Oleh: Gregorius Jorly Kantur
Mahasiswa IFTK Ledalero
Perkembangan teknologi sekarang ini sungguh luar biasa. Salah satu hasilnya yang paling banyak dibicarakan adalah kecerdasan buatan atau Artificial Intelligence (AI). Dalam beberapa tahun terakhir, AI mulai digunakan di berbagai bidang, termasuk dunia pendidikan. Banyak guru dan siswa memakai AI untuk mencari bahan pelajaran, menjawab pertanyaan, bahkan membuat tugas. Saya sendiri pernah mencobanya, dan memang terasa lebih cepat dan praktis. Namun, lama-kelamaan saya mulai menyadari bahwa pendidikan tidak hanya soal pengetahuan. Ada hal yang jauh lebih penting, yaitu pembentukan karakter dan nilai-nilai kemanusiaan. Di sinilah letak batas AI. Ia bisa membantu kita belajar, tetapi tidak bisa membentuk hati dan karakter manusia.
AI Mempermudah Belajar
Tidak bisa dipungkiri, AI sangat membantu dalam dunia pendidikan. Dengan bantuan AI, guru bisa menyiapkan materi lebih cepat, dan siswa bisa menemukan penjelasan yang lebih mudah dipahami. AI juga dapat menyesuaikan pelajaran sesuai kemampuan setiap siswa. Misalnya, siswa yang cepat tangkap bisa diberi soal lebih sulit, sedangkan yang masih kesulitan mendapat bimbingan tambahan. Bagi saya, hal ini tentu sangat membantu. Kadang saat belajar, ada istilah yang sulit saya pahami. AI bisa menjelaskannya dengan bahasa sederhana. Tetapi di sisi lain, saya juga sadar bahwa kalau terlalu sering bergantung pada AI, saya bisa jadi malas berpikir dan kehilangan rasa ingin tahu.
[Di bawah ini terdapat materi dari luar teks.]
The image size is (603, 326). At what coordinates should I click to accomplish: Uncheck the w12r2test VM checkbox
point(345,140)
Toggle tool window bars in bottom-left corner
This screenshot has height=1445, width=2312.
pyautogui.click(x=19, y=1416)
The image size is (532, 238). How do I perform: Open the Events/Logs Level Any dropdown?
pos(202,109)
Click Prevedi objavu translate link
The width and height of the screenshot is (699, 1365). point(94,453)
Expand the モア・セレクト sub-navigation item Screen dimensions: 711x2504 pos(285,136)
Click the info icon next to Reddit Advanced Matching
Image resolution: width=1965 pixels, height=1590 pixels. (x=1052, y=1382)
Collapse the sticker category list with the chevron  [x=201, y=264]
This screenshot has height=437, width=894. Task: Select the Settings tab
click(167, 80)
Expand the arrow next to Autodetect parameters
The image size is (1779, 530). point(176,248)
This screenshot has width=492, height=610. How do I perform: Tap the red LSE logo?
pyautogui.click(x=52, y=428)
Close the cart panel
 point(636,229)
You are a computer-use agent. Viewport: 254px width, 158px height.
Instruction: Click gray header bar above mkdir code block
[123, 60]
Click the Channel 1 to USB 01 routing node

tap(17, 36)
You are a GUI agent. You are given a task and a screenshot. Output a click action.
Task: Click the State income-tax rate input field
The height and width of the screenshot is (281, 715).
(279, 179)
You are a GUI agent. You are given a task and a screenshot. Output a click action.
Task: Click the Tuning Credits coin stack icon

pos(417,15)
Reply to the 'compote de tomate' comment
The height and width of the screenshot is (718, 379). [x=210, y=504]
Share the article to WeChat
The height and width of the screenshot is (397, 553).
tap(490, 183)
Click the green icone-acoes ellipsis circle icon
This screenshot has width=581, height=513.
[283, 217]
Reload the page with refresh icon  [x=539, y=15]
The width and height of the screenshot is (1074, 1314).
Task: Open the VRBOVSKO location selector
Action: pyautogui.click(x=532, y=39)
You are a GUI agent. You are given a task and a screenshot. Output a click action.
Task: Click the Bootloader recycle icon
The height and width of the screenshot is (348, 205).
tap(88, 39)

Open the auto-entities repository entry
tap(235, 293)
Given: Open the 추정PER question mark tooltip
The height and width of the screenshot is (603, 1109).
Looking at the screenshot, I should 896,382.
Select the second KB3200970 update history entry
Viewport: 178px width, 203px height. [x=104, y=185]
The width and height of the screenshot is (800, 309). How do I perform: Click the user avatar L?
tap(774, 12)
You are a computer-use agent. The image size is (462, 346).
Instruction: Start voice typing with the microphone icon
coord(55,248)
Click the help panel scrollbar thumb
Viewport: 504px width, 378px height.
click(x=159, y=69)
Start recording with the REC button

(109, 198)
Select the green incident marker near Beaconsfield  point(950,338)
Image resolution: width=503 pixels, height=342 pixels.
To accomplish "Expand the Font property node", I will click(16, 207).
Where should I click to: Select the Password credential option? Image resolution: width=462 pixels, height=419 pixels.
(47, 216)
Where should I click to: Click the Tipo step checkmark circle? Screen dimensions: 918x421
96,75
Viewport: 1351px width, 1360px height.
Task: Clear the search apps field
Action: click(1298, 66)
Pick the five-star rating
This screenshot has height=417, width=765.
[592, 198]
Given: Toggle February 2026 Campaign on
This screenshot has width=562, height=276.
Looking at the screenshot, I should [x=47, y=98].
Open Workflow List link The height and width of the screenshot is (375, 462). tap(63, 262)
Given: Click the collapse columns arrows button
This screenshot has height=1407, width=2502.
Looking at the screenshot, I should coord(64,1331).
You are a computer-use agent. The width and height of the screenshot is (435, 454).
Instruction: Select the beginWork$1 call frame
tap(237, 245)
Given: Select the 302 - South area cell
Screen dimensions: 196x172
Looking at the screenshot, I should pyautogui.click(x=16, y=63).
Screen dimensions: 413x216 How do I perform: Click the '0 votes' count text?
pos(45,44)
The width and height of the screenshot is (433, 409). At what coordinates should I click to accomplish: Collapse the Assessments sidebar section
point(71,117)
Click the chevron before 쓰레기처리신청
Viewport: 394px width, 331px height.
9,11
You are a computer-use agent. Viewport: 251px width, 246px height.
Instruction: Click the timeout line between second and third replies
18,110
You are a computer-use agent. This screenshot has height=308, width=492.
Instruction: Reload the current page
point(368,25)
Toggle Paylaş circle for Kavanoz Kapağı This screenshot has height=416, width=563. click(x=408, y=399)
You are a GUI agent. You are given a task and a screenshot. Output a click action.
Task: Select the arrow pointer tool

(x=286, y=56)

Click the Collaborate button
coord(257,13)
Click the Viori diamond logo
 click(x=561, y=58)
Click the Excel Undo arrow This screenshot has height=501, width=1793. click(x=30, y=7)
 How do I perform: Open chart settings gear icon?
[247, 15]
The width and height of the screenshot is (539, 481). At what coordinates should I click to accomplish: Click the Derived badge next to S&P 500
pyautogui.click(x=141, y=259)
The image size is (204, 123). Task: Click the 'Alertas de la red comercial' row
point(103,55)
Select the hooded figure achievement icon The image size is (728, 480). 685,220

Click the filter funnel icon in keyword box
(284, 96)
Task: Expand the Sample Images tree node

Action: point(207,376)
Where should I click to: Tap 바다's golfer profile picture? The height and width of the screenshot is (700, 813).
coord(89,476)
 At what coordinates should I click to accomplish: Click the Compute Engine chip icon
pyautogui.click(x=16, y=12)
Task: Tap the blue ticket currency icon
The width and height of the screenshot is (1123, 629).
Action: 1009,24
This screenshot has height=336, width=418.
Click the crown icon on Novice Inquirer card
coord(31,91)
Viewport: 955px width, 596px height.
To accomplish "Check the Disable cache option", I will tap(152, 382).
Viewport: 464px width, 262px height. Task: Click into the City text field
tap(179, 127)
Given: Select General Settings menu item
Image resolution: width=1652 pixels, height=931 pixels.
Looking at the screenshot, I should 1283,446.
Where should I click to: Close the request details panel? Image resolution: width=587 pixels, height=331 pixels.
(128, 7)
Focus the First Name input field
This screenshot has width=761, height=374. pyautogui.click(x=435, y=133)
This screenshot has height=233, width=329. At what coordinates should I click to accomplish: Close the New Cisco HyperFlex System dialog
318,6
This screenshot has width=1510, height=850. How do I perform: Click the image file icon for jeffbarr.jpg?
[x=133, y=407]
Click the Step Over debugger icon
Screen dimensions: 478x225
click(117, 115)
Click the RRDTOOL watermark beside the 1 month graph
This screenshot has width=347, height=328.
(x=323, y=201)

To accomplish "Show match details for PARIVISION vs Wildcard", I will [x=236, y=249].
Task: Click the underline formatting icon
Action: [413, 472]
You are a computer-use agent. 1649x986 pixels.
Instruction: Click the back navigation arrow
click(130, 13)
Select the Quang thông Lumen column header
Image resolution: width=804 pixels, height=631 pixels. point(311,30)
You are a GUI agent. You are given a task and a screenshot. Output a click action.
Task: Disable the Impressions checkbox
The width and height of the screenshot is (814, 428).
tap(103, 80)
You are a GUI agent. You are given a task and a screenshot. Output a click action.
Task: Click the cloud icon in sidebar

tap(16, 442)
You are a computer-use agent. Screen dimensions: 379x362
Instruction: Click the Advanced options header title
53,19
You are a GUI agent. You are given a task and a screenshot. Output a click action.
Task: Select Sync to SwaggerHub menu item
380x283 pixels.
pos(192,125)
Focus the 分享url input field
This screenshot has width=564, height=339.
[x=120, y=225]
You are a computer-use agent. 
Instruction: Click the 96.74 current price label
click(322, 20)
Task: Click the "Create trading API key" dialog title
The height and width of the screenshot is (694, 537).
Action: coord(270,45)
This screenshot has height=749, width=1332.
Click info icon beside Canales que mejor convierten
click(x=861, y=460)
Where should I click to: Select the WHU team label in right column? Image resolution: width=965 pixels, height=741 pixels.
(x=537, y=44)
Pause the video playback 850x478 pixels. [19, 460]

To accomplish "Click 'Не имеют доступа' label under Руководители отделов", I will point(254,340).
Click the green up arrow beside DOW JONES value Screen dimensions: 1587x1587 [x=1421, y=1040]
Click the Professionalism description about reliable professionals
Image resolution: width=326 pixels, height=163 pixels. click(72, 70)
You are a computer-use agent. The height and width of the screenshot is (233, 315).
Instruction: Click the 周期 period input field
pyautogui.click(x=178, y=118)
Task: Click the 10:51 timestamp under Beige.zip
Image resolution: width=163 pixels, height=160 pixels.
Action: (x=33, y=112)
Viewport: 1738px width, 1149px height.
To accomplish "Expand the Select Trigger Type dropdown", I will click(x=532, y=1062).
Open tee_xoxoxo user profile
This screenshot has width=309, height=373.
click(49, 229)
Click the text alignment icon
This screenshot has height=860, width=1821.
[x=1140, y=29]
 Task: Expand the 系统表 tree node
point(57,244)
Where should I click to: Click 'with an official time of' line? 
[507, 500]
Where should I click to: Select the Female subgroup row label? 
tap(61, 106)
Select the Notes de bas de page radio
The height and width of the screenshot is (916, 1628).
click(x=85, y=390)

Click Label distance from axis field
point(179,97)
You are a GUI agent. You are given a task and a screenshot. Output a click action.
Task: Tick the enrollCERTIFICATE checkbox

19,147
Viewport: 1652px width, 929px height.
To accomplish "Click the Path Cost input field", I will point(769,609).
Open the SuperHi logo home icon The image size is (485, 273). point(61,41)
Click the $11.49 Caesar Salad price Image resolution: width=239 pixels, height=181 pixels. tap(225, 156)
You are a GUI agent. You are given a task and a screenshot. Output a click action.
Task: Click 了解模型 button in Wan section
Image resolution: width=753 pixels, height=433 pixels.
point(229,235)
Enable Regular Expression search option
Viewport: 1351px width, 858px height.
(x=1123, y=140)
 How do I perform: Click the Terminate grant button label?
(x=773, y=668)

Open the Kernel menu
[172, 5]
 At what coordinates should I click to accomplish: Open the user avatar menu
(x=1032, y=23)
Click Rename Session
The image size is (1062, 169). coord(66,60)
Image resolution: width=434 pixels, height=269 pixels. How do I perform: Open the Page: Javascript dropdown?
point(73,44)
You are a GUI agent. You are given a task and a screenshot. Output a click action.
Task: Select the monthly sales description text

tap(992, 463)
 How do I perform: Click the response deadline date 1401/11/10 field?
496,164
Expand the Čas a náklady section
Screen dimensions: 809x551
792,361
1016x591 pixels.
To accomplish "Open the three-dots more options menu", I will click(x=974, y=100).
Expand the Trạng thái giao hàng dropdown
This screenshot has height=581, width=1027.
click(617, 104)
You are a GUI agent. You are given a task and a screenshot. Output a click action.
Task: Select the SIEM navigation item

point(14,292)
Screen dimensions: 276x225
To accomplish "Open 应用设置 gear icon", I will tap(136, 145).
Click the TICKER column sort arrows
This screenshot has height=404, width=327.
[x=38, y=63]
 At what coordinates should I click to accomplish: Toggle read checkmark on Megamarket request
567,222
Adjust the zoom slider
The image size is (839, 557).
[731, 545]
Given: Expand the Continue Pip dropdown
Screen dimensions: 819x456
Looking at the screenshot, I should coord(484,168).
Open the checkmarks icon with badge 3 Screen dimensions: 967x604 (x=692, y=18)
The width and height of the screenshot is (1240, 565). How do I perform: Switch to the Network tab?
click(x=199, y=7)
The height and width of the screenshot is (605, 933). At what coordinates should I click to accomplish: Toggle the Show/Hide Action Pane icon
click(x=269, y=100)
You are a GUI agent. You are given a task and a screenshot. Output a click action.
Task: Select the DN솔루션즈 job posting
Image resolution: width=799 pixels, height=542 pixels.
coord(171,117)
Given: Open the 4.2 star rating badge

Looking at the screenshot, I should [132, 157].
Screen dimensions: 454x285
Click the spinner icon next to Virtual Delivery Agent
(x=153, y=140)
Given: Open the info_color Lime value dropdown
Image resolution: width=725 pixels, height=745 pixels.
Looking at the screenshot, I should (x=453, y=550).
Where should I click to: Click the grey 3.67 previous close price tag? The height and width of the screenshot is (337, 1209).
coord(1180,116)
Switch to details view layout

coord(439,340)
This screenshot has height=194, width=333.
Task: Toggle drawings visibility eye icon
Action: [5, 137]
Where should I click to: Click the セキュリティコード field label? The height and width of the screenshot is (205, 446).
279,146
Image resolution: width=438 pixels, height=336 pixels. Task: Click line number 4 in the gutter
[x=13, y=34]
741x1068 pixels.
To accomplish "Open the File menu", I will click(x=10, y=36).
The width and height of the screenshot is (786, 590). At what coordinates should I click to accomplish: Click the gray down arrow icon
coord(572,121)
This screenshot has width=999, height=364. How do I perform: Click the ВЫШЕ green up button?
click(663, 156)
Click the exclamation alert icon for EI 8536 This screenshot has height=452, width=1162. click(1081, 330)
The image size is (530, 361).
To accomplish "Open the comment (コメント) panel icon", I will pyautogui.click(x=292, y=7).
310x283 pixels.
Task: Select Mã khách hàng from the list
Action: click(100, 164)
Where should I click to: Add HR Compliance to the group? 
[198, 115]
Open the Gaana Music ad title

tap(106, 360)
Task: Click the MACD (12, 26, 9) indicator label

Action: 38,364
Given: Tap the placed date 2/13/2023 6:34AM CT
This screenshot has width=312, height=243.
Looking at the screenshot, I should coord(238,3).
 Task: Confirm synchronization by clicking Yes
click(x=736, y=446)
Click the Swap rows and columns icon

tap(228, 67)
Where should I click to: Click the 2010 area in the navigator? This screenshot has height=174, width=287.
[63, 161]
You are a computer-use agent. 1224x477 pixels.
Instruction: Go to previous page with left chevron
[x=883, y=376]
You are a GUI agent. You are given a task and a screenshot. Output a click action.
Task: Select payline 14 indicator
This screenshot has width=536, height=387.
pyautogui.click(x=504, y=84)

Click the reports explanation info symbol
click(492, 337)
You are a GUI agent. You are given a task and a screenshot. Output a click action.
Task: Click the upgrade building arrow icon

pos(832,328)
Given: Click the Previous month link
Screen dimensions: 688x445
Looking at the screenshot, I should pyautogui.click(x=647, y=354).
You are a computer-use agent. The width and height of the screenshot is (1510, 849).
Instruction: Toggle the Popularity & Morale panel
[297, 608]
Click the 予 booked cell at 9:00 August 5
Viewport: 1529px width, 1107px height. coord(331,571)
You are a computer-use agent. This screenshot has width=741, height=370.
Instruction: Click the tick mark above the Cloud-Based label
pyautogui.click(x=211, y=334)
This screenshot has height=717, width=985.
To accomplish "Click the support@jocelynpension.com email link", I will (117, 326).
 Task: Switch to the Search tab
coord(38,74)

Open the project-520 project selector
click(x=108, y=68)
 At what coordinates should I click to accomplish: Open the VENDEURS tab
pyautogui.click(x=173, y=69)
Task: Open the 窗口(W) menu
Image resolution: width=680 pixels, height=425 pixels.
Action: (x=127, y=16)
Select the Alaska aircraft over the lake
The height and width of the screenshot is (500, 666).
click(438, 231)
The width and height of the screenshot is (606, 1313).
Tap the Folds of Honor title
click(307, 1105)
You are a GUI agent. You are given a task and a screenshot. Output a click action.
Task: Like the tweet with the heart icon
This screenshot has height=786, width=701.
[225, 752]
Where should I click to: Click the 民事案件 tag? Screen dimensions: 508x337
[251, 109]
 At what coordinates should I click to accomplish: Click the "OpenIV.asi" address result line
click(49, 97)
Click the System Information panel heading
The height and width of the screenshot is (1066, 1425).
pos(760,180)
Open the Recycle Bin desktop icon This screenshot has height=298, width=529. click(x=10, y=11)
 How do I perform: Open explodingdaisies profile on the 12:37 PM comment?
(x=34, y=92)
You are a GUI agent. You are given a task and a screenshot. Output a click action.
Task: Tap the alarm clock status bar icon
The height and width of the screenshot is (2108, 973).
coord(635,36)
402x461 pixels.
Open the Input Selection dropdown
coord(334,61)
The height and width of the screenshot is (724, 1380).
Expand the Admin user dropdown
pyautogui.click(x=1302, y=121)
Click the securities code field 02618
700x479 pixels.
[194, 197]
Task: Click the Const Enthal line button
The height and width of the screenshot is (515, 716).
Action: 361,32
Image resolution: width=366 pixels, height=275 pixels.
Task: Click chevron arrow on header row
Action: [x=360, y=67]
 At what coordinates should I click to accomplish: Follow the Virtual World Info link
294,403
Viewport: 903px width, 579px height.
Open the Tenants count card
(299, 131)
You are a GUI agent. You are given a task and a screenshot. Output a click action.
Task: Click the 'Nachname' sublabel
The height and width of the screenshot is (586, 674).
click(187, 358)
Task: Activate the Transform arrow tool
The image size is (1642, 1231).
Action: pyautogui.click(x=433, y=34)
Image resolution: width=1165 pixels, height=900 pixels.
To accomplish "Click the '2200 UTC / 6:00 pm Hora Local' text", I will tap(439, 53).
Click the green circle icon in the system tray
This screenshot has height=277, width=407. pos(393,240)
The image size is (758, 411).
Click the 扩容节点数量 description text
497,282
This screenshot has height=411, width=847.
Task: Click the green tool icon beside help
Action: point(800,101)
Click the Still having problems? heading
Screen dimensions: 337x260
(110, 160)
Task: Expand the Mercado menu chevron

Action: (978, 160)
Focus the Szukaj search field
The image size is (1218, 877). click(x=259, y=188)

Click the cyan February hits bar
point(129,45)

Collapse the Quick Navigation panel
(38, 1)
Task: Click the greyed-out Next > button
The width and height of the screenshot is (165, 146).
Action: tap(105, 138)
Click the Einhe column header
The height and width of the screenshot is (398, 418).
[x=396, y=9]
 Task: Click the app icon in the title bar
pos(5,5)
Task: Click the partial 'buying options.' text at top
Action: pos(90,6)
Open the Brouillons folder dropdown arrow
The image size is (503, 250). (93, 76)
AI Tidak Bisa Menggantikan Nilai dan Hati Nurani
AI memang bisa memberi jawaban yang cepat dan tepat, tetapi ia tidak punya hati nurani, empati, maupun rasa tanggung jawab. Padahal, pendidikan sejati tidak hanya membuat seseorang pintar, tetapi juga membentuk pribadi yang baik dan bijaksana. Nilai seperti kejujuran, kesabaran, kepedulian, dan kasih sayang tidak bisa diajarkan oleh mesin. Saya belajar bahwa karakter seseorang dibentuk melalui proses, pengalaman, dan relasi dengan sesama. Saya belajar tentang disiplin, doa, dan tanggung jawab dari pembimbing dan teman komunitas, bukan dari AI. Pengalaman hidup bersama orang lain, menghadapi konflik, belajar mengampuni, dan bertumbuh dalam cinta kasih adalah bagian penting dari pendidikan yang tidak akan pernah bisa digantikan oleh teknologi apa pun.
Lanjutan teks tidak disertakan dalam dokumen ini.